* Challenge
Copy out everything from the line containing "Screen dimensions: 560x309" down to the end of the records, renaming "icon" to "symbol" and changing nothing else.

··· Given data

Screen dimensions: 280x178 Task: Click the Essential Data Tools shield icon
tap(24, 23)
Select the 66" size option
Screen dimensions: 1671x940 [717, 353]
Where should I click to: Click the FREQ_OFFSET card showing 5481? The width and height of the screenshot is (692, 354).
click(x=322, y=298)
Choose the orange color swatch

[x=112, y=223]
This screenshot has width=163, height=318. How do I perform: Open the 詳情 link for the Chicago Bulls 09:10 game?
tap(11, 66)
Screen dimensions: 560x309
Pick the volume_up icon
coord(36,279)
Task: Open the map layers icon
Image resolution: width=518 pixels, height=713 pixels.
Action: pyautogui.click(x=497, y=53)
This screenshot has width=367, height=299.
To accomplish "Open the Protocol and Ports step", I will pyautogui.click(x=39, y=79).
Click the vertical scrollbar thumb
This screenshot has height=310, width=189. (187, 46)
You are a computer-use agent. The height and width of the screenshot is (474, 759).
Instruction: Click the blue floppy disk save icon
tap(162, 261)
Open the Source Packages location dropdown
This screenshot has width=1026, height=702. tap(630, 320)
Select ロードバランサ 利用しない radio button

······

* Reply to the task
Screen dimensions: 560x309
Pick the volume_up symbol
coord(36,279)
Task: Open the map layers symbol
Image resolution: width=518 pixels, height=713 pixels.
Action: pyautogui.click(x=497, y=53)
This screenshot has width=367, height=299.
To accomplish "Open the Protocol and Ports step", I will pyautogui.click(x=39, y=79).
Click the vertical scrollbar thumb
This screenshot has height=310, width=189. (187, 46)
You are a computer-use agent. The height and width of the screenshot is (474, 759).
Instruction: Click the blue floppy disk save symbol
tap(162, 261)
Open the Source Packages location dropdown
This screenshot has width=1026, height=702. tap(630, 320)
Select ロードバランサ 利用しない radio button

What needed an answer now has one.